Em 2011, a televisão estatal chinesa China Global Television Network (CGTN) abriu em Nairobi, Quénia, a sede regional em África, que emprega hoje cerca de 150 repórteres.
Este ano, a agência noticiosa oficial chinesa Xinhua iniciou a construção da primeira sede fora de Pequim, também na capital do Quénia: um edifício de 16 andares, que incluirá escritórios e alojamento para os funcionários.
Eric Olander, jornalista especializado nas relações entre China e África, radicado em Xangai, admite que os órgãos chineses estão a “gastar muito dinheiro” para chegar às audiências africanas, mas duvida que as notícias, música ou cinema produzidos no país asiático sejam apelativos para os africanos.
Será antes o desenvolvimento económico da China, registado nas últimas três décadas, o principal instrumento de ‘soft power’.
“A mensagem que a China tem, que é extremamente atraente, é que nos últimos 25 anos passou de um país mais pobre do que a maior parte de África para se tornar na segunda maior economia do mundo”, realça.
“No ocidente, por vezes, subestimamos o poder de uma estrada ou ponte. Mas o impacto que têm na vida das pessoas [em África] é enorme, e os africanos sabem que veio da China. E isso é muito poderoso.”
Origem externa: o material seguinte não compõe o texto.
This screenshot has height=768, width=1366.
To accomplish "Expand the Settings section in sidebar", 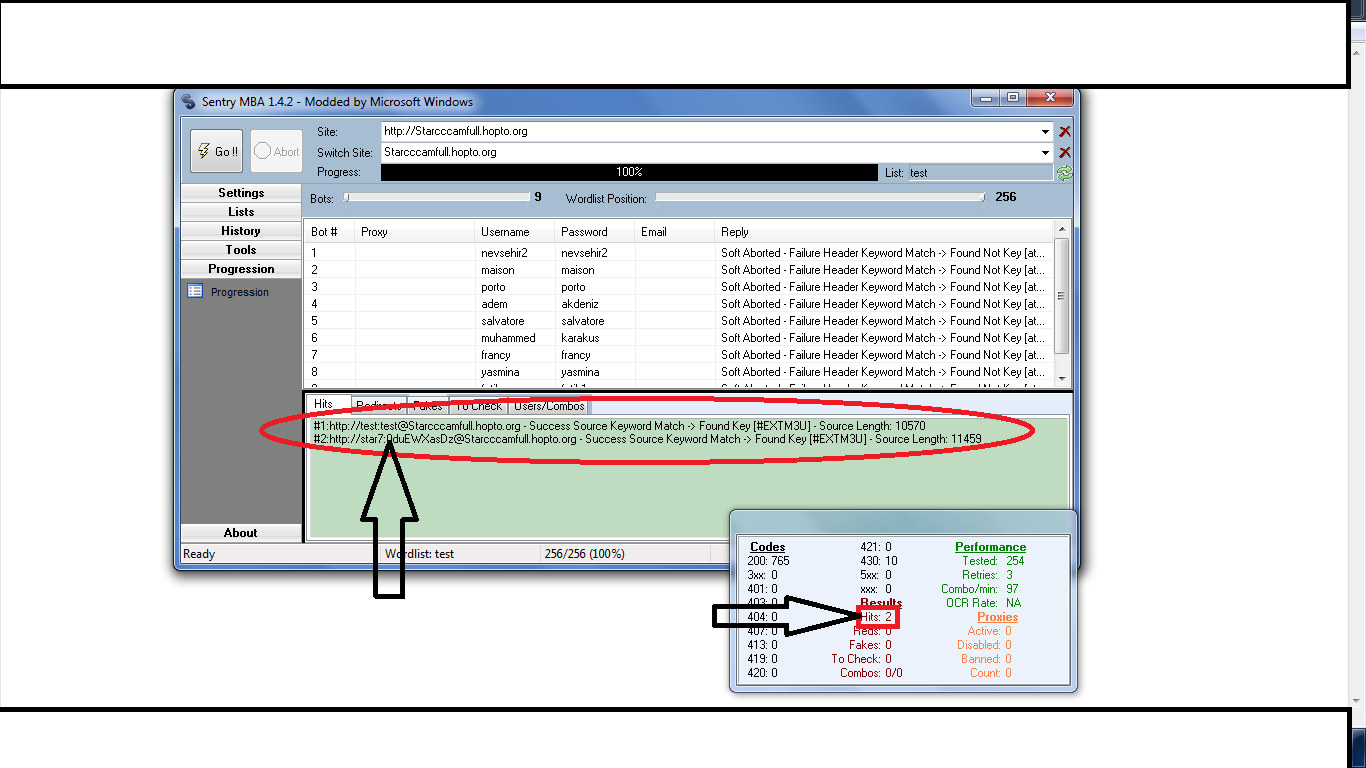I will coord(241,193).
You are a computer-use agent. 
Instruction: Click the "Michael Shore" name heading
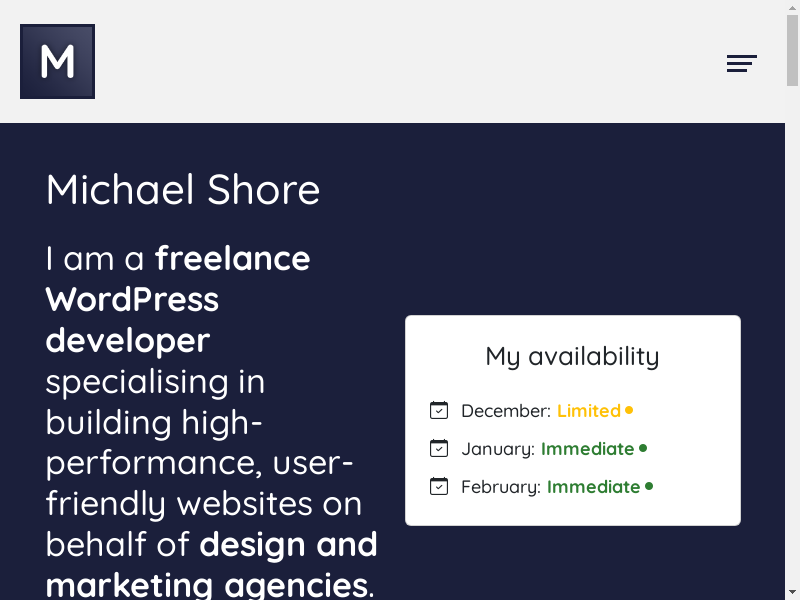point(183,190)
O termo ‘soft power’ foi usado pela primeira vez pelo académico norte-americano Joseph Nye, no início do anos 1990, e refere-se à importância da cultura, valores ou ideais na configuração das normas internacionais, em contraste com o ‘Hard Power’, que inclui a coerção através da força militar ou económica.
Em África, Pequim terá as condições favoráveis para promover o seu modelo de capitalismo autoritário, considera Eric Olander, fundador do portal The China Africa Project .
“Os africanos entendem que não pode haver direitos políticos e civis antes de terem direitos económicos e sociais”, nota. “E esse é precisamente o mantra chinês”.